- WHAT NEEDS TO BE DONE: Would you transcribe the records word for word, please?

- INFORMATION SUPPLIED:
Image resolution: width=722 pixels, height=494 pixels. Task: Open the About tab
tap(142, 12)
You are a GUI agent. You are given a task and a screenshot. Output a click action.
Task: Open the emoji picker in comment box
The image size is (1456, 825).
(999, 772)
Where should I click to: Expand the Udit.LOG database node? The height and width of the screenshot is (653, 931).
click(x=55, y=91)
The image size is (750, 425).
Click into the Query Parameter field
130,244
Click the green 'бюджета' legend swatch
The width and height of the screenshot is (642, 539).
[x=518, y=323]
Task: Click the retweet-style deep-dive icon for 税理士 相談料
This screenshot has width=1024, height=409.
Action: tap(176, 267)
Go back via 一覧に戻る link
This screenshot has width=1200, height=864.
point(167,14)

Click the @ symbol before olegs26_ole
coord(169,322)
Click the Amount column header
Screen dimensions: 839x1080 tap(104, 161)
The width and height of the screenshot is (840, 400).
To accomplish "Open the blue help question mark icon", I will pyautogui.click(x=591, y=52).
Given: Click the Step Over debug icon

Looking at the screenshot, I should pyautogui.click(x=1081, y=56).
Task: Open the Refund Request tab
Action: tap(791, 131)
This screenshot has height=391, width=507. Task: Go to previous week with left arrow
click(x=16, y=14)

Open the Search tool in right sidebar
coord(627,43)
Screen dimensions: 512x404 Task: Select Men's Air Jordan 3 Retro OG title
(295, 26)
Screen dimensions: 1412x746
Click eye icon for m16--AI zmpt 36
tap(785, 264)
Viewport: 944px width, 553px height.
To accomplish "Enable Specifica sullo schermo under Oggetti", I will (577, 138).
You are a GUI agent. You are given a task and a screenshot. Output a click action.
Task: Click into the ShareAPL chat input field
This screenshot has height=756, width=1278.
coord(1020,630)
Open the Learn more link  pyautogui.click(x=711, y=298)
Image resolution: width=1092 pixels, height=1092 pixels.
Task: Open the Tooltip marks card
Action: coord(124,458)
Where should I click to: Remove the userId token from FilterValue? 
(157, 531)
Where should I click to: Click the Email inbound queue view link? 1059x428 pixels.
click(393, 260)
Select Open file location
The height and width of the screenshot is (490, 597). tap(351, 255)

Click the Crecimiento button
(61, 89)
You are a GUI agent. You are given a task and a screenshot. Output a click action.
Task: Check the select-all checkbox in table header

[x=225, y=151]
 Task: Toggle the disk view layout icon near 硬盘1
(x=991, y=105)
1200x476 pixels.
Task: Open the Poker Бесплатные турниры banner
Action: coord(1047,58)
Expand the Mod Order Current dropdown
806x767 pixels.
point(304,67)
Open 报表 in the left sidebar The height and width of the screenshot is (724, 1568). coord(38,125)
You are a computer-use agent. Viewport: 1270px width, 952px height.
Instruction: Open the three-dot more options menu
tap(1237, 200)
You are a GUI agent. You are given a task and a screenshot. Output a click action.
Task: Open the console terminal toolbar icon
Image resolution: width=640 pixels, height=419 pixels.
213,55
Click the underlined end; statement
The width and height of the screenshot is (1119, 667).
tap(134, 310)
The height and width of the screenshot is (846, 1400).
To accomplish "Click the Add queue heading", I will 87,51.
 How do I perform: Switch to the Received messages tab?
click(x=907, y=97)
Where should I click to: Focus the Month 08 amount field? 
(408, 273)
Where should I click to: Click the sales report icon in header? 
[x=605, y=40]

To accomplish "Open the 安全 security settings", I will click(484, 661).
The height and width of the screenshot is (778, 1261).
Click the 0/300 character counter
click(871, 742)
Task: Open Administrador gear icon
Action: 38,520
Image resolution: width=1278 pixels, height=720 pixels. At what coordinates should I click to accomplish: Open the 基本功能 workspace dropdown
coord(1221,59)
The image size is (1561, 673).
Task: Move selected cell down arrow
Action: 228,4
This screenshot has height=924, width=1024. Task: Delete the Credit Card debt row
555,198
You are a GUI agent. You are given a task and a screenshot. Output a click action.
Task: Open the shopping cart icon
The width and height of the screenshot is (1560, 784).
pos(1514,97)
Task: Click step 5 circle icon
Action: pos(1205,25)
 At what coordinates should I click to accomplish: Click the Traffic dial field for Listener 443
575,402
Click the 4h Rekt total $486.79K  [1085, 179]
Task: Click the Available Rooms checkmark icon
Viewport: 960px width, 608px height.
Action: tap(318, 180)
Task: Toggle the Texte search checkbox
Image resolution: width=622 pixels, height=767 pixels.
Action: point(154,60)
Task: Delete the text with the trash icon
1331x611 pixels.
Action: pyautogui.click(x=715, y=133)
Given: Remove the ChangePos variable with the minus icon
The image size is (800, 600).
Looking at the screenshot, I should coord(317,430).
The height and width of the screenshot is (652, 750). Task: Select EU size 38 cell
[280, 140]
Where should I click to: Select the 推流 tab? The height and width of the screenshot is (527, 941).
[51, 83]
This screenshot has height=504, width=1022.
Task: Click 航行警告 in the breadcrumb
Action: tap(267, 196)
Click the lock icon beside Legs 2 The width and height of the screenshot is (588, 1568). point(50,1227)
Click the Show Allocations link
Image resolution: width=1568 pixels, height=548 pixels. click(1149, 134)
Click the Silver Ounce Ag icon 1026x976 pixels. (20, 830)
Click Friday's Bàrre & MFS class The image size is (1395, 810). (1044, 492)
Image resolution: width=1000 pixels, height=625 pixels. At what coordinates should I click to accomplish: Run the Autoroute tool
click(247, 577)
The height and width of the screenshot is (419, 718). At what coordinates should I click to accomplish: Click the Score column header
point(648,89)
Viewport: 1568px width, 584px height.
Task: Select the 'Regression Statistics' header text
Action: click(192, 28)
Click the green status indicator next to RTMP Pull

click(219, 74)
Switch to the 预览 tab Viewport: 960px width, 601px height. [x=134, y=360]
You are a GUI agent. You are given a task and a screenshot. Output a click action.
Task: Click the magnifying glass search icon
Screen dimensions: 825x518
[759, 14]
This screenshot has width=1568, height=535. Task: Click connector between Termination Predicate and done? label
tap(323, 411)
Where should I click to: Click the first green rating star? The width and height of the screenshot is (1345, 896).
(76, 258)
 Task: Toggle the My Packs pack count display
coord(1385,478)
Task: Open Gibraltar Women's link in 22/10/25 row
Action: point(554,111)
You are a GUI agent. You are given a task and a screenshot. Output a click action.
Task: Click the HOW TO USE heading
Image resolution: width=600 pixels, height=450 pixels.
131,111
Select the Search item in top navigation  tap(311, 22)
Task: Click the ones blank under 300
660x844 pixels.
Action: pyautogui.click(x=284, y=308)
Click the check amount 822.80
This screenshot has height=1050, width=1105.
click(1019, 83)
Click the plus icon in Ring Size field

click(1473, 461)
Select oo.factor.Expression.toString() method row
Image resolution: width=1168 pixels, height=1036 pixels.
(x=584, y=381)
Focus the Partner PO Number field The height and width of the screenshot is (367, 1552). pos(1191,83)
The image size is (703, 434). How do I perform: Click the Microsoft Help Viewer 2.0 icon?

- TASK ANSWER:
Image resolution: width=722 pixels, height=494 pixels. Task: Open the About tab
tap(142, 12)
You are a GUI agent. You are given a task and a screenshot. Output a click action.
Task: Open the emoji picker in comment box
The image size is (1456, 825).
(999, 772)
Where should I click to: Expand the Udit.LOG database node? The height and width of the screenshot is (653, 931).
click(x=55, y=91)
The image size is (750, 425).
Click into the Query Parameter field
130,244
Click the green 'бюджета' legend swatch
The width and height of the screenshot is (642, 539).
[x=518, y=323]
Task: Click the retweet-style deep-dive icon for 税理士 相談料
This screenshot has width=1024, height=409.
Action: tap(176, 267)
Go back via 一覧に戻る link
This screenshot has width=1200, height=864.
point(167,14)

Click the @ symbol before olegs26_ole
coord(169,322)
Click the Amount column header
Screen dimensions: 839x1080 tap(104, 161)
The width and height of the screenshot is (840, 400).
To accomplish "Open the blue help question mark icon", I will pyautogui.click(x=591, y=52).
Given: Click the Step Over debug icon

Looking at the screenshot, I should pyautogui.click(x=1081, y=56).
Task: Open the Refund Request tab
Action: tap(791, 131)
This screenshot has height=391, width=507. Task: Go to previous week with left arrow
click(x=16, y=14)

Open the Search tool in right sidebar
coord(627,43)
Screen dimensions: 512x404 Task: Select Men's Air Jordan 3 Retro OG title
(295, 26)
Screen dimensions: 1412x746
Click eye icon for m16--AI zmpt 36
tap(785, 264)
Viewport: 944px width, 553px height.
To accomplish "Enable Specifica sullo schermo under Oggetti", I will (577, 138).
You are a GUI agent. You are given a task and a screenshot. Output a click action.
Task: Click into the ShareAPL chat input field
This screenshot has height=756, width=1278.
coord(1020,630)
Open the Learn more link  pyautogui.click(x=711, y=298)
Image resolution: width=1092 pixels, height=1092 pixels.
Task: Open the Tooltip marks card
Action: coord(124,458)
Where should I click to: Remove the userId token from FilterValue? 
(157, 531)
Where should I click to: Click the Email inbound queue view link? 1059x428 pixels.
click(393, 260)
Select Open file location
The height and width of the screenshot is (490, 597). tap(351, 255)

Click the Crecimiento button
(61, 89)
You are a GUI agent. You are given a task and a screenshot. Output a click action.
Task: Check the select-all checkbox in table header

[x=225, y=151]
 Task: Toggle the disk view layout icon near 硬盘1
(x=991, y=105)
1200x476 pixels.
Task: Open the Poker Бесплатные турниры banner
Action: coord(1047,58)
Expand the Mod Order Current dropdown
806x767 pixels.
point(304,67)
Open 报表 in the left sidebar The height and width of the screenshot is (724, 1568). coord(38,125)
You are a computer-use agent. Viewport: 1270px width, 952px height.
Instruction: Open the three-dot more options menu
tap(1237, 200)
You are a GUI agent. You are given a task and a screenshot. Output a click action.
Task: Open the console terminal toolbar icon
Image resolution: width=640 pixels, height=419 pixels.
213,55
Click the underlined end; statement
The width and height of the screenshot is (1119, 667).
tap(134, 310)
The height and width of the screenshot is (846, 1400).
To accomplish "Click the Add queue heading", I will 87,51.
 How do I perform: Switch to the Received messages tab?
click(x=907, y=97)
Where should I click to: Focus the Month 08 amount field? 
(408, 273)
Where should I click to: Click the sales report icon in header? 
[x=605, y=40]

To accomplish "Open the 安全 security settings", I will click(484, 661).
The height and width of the screenshot is (778, 1261).
Click the 0/300 character counter
click(871, 742)
Task: Open Administrador gear icon
Action: 38,520
Image resolution: width=1278 pixels, height=720 pixels. At what coordinates should I click to accomplish: Open the 基本功能 workspace dropdown
coord(1221,59)
The image size is (1561, 673).
Task: Move selected cell down arrow
Action: 228,4
This screenshot has height=924, width=1024. Task: Delete the Credit Card debt row
555,198
You are a GUI agent. You are given a task and a screenshot. Output a click action.
Task: Open the shopping cart icon
The width and height of the screenshot is (1560, 784).
pos(1514,97)
Task: Click step 5 circle icon
Action: pos(1205,25)
 At what coordinates should I click to accomplish: Click the Traffic dial field for Listener 443
575,402
Click the 4h Rekt total $486.79K  [1085, 179]
Task: Click the Available Rooms checkmark icon
Viewport: 960px width, 608px height.
Action: tap(318, 180)
Task: Toggle the Texte search checkbox
Image resolution: width=622 pixels, height=767 pixels.
Action: point(154,60)
Task: Delete the text with the trash icon
1331x611 pixels.
Action: pyautogui.click(x=715, y=133)
Given: Remove the ChangePos variable with the minus icon
The image size is (800, 600).
Looking at the screenshot, I should coord(317,430).
The height and width of the screenshot is (652, 750). Task: Select EU size 38 cell
[280, 140]
Where should I click to: Select the 推流 tab? The height and width of the screenshot is (527, 941).
[51, 83]
This screenshot has height=504, width=1022.
Task: Click 航行警告 in the breadcrumb
Action: tap(267, 196)
Click the lock icon beside Legs 2 The width and height of the screenshot is (588, 1568). point(50,1227)
Click the Show Allocations link
Image resolution: width=1568 pixels, height=548 pixels. click(1149, 134)
Click the Silver Ounce Ag icon 1026x976 pixels. (20, 830)
Click Friday's Bàrre & MFS class The image size is (1395, 810). (1044, 492)
Image resolution: width=1000 pixels, height=625 pixels. At what coordinates should I click to accomplish: Run the Autoroute tool
click(247, 577)
The height and width of the screenshot is (419, 718). At what coordinates should I click to accomplish: Click the Score column header
point(648,89)
Viewport: 1568px width, 584px height.
Task: Select the 'Regression Statistics' header text
Action: click(192, 28)
Click the green status indicator next to RTMP Pull

click(219, 74)
Switch to the 预览 tab Viewport: 960px width, 601px height. [x=134, y=360]
You are a GUI agent. You are given a task and a screenshot. Output a click action.
Task: Click the magnifying glass search icon
Screen dimensions: 825x518
[759, 14]
This screenshot has width=1568, height=535. Task: Click connector between Termination Predicate and done? label
tap(323, 411)
Where should I click to: Click the first green rating star? The width and height of the screenshot is (1345, 896).
(76, 258)
 Task: Toggle the My Packs pack count display
coord(1385,478)
Task: Open Gibraltar Women's link in 22/10/25 row
Action: point(554,111)
You are a GUI agent. You are given a task and a screenshot. Output a click action.
Task: Click the HOW TO USE heading
Image resolution: width=600 pixels, height=450 pixels.
131,111
Select the Search item in top navigation  tap(311, 22)
Task: Click the ones blank under 300
660x844 pixels.
Action: pyautogui.click(x=284, y=308)
Click the check amount 822.80
This screenshot has height=1050, width=1105.
click(1019, 83)
Click the plus icon in Ring Size field

click(1473, 461)
Select oo.factor.Expression.toString() method row
Image resolution: width=1168 pixels, height=1036 pixels.
(x=584, y=381)
Focus the Partner PO Number field The height and width of the screenshot is (367, 1552). pos(1191,83)
The image size is (703, 434). How do I perform: Click the Microsoft Help Viewer 2.0 icon?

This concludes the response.